● **What is being asked**:
If a line includes "Switch", copy it out of the entries.

● **Source data**:
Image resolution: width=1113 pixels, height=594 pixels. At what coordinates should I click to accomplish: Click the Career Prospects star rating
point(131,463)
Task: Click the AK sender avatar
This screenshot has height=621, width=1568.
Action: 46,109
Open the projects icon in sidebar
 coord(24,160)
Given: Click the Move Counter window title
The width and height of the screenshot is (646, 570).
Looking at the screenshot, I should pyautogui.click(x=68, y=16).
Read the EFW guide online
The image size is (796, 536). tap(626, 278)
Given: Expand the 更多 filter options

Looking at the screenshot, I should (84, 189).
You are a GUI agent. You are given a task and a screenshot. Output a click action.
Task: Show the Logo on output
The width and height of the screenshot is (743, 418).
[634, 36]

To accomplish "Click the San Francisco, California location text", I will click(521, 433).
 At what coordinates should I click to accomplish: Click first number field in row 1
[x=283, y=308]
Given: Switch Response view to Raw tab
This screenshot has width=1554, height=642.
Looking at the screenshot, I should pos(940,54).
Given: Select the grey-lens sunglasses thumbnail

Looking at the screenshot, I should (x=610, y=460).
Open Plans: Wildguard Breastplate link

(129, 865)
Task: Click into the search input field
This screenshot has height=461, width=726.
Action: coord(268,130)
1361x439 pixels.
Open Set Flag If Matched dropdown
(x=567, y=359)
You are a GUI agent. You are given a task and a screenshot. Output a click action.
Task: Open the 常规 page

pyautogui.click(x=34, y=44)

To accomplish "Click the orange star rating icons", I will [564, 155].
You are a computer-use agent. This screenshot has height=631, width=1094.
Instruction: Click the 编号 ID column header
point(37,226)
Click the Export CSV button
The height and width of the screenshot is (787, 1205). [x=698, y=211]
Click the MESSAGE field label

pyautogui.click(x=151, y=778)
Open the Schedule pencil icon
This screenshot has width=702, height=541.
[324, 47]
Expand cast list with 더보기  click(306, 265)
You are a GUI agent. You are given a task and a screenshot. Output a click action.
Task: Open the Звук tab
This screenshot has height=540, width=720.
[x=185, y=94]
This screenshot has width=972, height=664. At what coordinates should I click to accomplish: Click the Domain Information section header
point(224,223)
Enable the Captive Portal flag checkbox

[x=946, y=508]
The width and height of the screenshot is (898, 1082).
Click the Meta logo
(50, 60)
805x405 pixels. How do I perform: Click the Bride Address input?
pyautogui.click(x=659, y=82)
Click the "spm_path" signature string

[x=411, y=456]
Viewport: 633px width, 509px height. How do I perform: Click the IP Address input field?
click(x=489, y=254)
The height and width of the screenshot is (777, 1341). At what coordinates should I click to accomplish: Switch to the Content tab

● **Task response**:
Given: Switch Response view to Raw tab
The height and width of the screenshot is (777, 1341). At what coordinates should I click to accomplish: Switch to the Content tab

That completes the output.